In no particular order:
- While the new Green Line branches do open up currently underserved areas, from what I understand the Central Subway is pretty much at capacity. And that still allows for an astonishing 42 trains per hour! There’s room to run more of the trains through the other end into Somerville (only E trains run to Lechmere; D trains terminate at North Station and B and C trains turn at Government Center), but not to expand to the south/east without cannibalizing existing service on the B/C/D/E branches. But the new F line to Dudley here would service some pretty important locations, which brings me to:
- A proposal I’ve seen and agreed with is that either the C or B branches of the Green Line should be converted to heavy rail. Unlike the Blue Line (a converted streetcar tunnel), the Green Line is standard heavy gauge, so theoretically this wouldn’t require much more than rolling stock. How this would affect existing capability through the Central Subway, though – and/or require additional tunneling through downtown – I don’t know. This has historically been ruled out due to the interaction of heavy rail with at-grade crossings, but the additional capacity might justify it. Though so too would be just upgrading the power subsystems to enable 100% 3-car Green Line trains (or even 4-car). More Green Line through-service between Kenmore, Copley, and Somerville could probably help ease the load and provide a better service. But the ridership levels on the B and C branches justify the additional capacity of heavy rail.

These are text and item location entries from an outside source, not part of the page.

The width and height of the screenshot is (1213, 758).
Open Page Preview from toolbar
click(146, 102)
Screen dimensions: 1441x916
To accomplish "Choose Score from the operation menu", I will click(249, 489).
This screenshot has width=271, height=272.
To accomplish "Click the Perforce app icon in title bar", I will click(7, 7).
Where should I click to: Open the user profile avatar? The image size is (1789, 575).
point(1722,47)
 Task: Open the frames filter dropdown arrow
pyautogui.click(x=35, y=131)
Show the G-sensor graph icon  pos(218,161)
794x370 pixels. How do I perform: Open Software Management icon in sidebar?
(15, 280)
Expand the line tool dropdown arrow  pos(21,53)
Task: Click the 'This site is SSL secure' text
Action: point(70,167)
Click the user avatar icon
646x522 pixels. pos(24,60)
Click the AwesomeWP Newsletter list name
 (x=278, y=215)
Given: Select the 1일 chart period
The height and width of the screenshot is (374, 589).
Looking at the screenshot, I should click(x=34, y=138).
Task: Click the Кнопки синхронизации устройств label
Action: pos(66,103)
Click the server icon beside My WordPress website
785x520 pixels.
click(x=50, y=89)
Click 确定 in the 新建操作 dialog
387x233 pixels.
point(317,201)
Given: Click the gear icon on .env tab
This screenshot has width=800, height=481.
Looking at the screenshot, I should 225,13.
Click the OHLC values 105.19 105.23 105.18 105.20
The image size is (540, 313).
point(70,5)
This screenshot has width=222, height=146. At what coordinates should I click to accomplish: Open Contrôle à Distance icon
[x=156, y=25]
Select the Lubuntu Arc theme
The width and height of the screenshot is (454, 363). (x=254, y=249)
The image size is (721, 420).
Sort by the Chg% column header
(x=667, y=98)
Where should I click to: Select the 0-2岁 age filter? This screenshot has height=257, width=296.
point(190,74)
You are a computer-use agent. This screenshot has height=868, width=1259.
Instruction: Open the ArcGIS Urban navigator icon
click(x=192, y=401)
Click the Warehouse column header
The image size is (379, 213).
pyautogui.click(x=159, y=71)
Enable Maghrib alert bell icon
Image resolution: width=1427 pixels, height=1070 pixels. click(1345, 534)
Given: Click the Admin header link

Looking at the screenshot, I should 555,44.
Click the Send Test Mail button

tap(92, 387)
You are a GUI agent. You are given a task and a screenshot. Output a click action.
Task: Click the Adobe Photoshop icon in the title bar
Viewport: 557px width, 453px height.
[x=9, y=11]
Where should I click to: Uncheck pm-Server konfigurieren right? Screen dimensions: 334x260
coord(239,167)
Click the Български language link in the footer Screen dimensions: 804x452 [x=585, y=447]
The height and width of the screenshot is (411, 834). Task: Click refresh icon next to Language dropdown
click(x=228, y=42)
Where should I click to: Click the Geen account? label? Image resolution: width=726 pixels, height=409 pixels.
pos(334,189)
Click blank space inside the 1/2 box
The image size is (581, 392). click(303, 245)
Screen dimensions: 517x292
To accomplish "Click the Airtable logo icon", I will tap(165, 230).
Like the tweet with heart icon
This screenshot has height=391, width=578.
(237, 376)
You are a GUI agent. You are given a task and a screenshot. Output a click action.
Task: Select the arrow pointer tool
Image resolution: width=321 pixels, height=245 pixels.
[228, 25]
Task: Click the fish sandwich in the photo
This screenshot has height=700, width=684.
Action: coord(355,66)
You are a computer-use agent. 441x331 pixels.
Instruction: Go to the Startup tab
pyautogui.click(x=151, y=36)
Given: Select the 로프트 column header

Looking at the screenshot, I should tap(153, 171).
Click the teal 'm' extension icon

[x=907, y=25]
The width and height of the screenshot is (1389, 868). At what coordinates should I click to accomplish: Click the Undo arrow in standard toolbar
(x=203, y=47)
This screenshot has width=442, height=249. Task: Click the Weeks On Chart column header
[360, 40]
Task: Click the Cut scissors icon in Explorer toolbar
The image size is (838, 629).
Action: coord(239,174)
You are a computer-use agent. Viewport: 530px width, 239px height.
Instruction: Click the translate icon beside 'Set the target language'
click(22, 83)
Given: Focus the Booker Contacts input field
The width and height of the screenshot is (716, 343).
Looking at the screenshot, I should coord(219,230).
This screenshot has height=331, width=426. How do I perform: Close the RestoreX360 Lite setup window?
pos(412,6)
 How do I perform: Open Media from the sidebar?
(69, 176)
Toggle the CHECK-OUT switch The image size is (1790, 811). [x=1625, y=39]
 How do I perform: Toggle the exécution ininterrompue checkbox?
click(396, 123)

- Extending the Blue Line to Charles/MGH is a given (although what form that takes remains to be seen), and I’d agree that it should extend from there. On the other hand, the Esplanade probably doesn’t get enough steady traffic to justify a heavy rail stop (ironically, something more like Green Line-esque light rail would be more appropriate). Routing and station locations for the Blue Line extension are up for debate, but it’s definitely a good idea in the abstract. Also missing is the northern Blue Line extension to Lynn.
- The Urban Ring, as is mentioned in the article, is definitely something being planned for. On the other hand, the planned version is pretty shitty – it’s watered-down BRT (is there any other kind of BRT?). But instead of this perfect circle, it should probably have a tail leading off somewhere (there is a whole host of operational challenges with running an unbroken circle). I think those stops are, on the whole, reasonably well-sited, though I’d wonder how the Logan stop on the Ring and the Airport Blue Line stop would interact. Connecting Allston and the seaport to the rest of the T is a must and long overdue, though this doesn’t take the newly-planned “Indigo Line” into account.
- The “5” train to Readville, unless actually a separate service from MBTA Commuter Rail, should clearly indicate that it’s using heavy rail (or DMUs) and operating on a dedicated right-of-way. If it has to share tracks with commuter rail, freight trains, and other traffic, I don’t know how it could achieve the frequency necessary to be a rapid transit line and thus be worth of inclusion on this map.
- On a more minor note, splitting the Orange Line at Fairmont would allow the MBTA to double the coverage area – but only at the cost of frequency. E.g., if trains normally are running every six minutes, only every other train will be able to service Readville and Roxbury, respectively, leading to potential 12-minute headways (ideally, we’re talking about 3-minute or less combined headways, or 6 minutes per branch. But if good frequency isn’t planned for, branches are a very bad idea). As a WMATA rider, I’m all too familiar with how terrible these bad headways can be. I think in an ideal world I’d pick one of the two; probably West Roxbury, and just run the whole line to there.
I would love to see the vast majority of this come to fruition. As we’ve recently seen with Chicago, presenting a grand vision for the future can spur discussion and investment and get people on board with a project that might otherwise be mired in minutiae of transformer voltage and bogie gauge and other small details.
The important thing for Boston is to think big.